--- start DATA FOR THIS TASK ---
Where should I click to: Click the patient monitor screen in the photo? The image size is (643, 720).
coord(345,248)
--- end DATA FOR THIS TASK ---
--- start DATA FOR THIS TASK ---
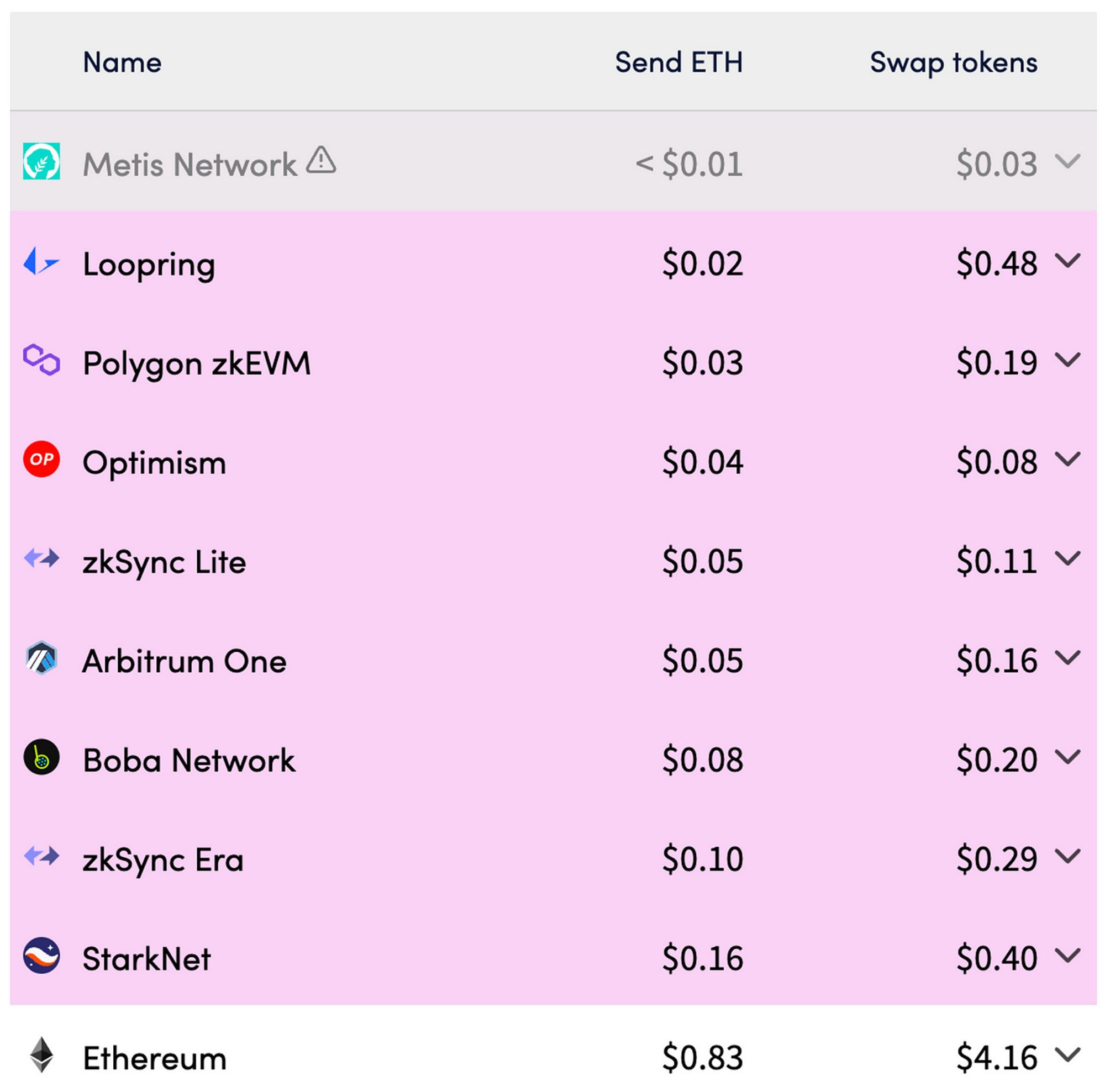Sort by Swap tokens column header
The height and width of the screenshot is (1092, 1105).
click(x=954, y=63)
--- end DATA FOR THIS TASK ---
> WHAT NEEDS TO BE DONE
Turn the part of the rows that opens with the line containing "Where should I" and closes with the line containing "coord(345,248)" into a JSON list of strings, one string per line, leaving out any blank lines.

> RESPONSE BELOW
[
  "Where should I click to: Click the patient monitor screen in the photo? The image size is (643, 720).",
  "coord(345,248)"
]